Part Five of the Critique Series
How Do You Group
I've been thinking about crit groups for the past few weeks and have some different configurations dreamed up.
The Hodgepodge: This is just a bunch of writers who happened to find each other. They likely all write something different. Face to face groups are more likely to end up like this. There's a Meetup.com group in my city that fits this description. Everyone who attends is a writer, but they all seem to write something different: mystery, paranormal romance, fantasy, westerns, so on and so forth. I honestly don't see how this kind of group can be of much help aside from grammatical and very basic style issues. Otherwise, what would be considered cliché in one genre would be spot on in another. They can be dangerous places for your writing to be edited, especially if you are impressionable.
The Forum: There are lots of these about, and often many genre writers end up finding their way to these at one point or another. They're great for finding like-minded people, just be wary of those who tend to be there ALL of the time. These people aren't writing; they are talking about writing and I question their seriousness with regards to it. The Forum is also notorious for not being very dedicated. You get random critiques, often from random people, and it's hard to count on them. Oh, and the fluffy bunnies! They're everywhere in The Forum. Tread lightly or they'll sneak up behind you and strike you down with their fluffy rainbow of sugary sweet emotionality.
Genre Group: “Hey, you write Fantasy, I write Fantasy, Bob writes Fantasy, John writes . . . well, terribly, but he's my roommate, we should get together and critique.” Nothing wrong with this one. I think that most personal groups fall into this category. These groups tend to be smaller and often the critiquing is done on a turn by turn basis. This usually works out well for those who are working on short stories or who need larger gaps of time between critiques so that they can get work done. But, if you're looking to churn out work; the gaps between crits can be agonizingly long in some cases, especially if meetings are skipped. My last crit group met once every other week. That means you get a critique every six weeks unless you start doubling them up like we ended up doing. But then there's a holiday, or an emergency, or who knows what and now you're looking at eight weeks or worse.
Novel Group: I totally stole this one from the writing excuses kids; a small group of no more than five writers, all of a similar genre style, and all working on novels. Each person in the group submits a chapter a week of their WIP and each member critiques all the other chapters. This creates an artificial deadline that drives you to keep moving forward with your novel. No excuses in this group. You don't show up with your work and you get caned by the other members as punishment. But be careful, some people might join this group for the sole purpose of being caned when they fail to show up with their chapter. Naughty.
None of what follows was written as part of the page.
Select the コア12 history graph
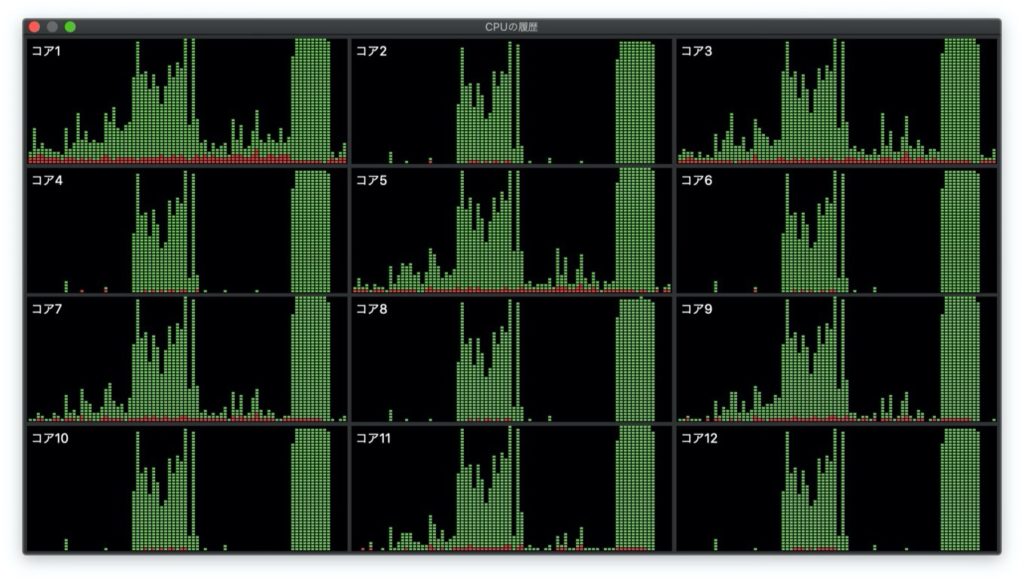This screenshot has width=1024, height=581. 836,489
Crit Guild: There's a temptation to find writers who are just like ourselves. We want them to have the same voice so that they can hear what we're saying and notice when something doesn't come out quite right. But what happens when everyone listens and no one looks, smells, tastes, or feels?
This third crit group is likened to an RPG guild. In a guild you try to have characters whose strengths lie in different areas. You have the ranger who attacks from afar, the soldier who carries the front line into battle, the healer who keeps everyone's stats up. Super hero groups get this too. Heck, even we as writers understand it when we are creating our group of companions. Unfortunately, we forget this valuable lesson once we get to critiquing.
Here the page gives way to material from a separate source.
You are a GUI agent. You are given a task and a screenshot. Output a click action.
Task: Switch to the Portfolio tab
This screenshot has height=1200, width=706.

In a Critique Guild you might have one person who is strong in dialogue, another at pacing, another at setting, you might even have your token grammar nazi. Alone, they can manage well enough, but bring them together and you are UNSTOPPABLE!!!11!!1ELEVENTY ONE PWNAGE!!!
Each member focuses on their strength when they crit. They can give broad opinions too, “The opening works really well,” but Dialog-man focuses on your dialog, Grammar Nazi Girl focuses on your grammar, token annoying guy brings the snacks. This way, when you get your WIP back, you can go through each crit and work on that focus area. Of course the trouble is, how do you find these people? Do you use Cerebro to search them out? Do you find the local guild house for Grammar Nazis?
Anyone have any thoughts on this? I think I'd like to try the Crit Guild but have no idea how I would figure out who is strong at what? Heck, I don't even know what I'm strong at. Dialog, I suppose. Yup, that's it, Dialog Dave. It works. Do you just ask what writers find comes easiest for them, what they get the most comments on (hey, that's a good idea)?